Taking the listing below, restate word for word each line from the line with "Given: Open DevTools customize three-dot menu" to the line with "Open the per", ends included, and stop there.

^^^^

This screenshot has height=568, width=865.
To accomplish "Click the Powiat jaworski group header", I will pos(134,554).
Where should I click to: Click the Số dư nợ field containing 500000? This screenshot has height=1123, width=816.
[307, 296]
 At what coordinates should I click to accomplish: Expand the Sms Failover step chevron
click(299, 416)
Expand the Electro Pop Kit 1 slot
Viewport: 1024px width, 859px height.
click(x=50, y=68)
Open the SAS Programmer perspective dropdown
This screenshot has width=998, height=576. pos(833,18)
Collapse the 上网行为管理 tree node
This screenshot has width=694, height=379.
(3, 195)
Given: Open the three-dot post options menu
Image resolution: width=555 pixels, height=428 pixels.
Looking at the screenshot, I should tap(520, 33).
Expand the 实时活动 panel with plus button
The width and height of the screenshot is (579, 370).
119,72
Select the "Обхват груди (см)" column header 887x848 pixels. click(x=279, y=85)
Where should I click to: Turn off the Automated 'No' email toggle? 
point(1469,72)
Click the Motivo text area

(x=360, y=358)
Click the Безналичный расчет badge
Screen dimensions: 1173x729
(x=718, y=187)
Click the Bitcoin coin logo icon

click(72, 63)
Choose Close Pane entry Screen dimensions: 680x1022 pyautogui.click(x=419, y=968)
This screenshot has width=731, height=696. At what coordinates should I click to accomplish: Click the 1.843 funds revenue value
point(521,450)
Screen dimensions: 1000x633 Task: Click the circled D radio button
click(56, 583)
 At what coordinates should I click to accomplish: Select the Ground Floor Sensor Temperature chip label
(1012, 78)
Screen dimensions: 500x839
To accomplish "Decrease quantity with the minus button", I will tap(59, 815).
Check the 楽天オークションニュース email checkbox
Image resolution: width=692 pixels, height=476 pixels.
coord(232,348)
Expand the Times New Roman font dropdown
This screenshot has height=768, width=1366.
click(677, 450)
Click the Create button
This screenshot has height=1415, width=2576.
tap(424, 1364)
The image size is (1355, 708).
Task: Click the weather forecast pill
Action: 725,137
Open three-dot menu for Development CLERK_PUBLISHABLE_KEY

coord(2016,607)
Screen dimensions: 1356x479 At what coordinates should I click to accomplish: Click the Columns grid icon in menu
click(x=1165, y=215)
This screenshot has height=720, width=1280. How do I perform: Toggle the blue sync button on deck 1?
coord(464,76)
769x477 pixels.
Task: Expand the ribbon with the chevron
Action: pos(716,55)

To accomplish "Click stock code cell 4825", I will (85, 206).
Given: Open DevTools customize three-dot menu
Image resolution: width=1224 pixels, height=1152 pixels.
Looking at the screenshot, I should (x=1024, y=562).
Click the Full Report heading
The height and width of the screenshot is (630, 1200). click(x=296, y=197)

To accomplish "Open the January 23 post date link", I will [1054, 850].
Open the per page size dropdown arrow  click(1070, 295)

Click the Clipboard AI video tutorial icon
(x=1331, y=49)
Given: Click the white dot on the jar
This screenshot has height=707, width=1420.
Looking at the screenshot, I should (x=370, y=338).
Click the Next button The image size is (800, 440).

^^^^

## Your solution
Given: Open DevTools customize three-dot menu
Image resolution: width=1224 pixels, height=1152 pixels.
Looking at the screenshot, I should (x=1024, y=562).
Click the Full Report heading
The height and width of the screenshot is (630, 1200). click(x=296, y=197)

To accomplish "Open the January 23 post date link", I will [1054, 850].
Open the per page size dropdown arrow  click(1070, 295)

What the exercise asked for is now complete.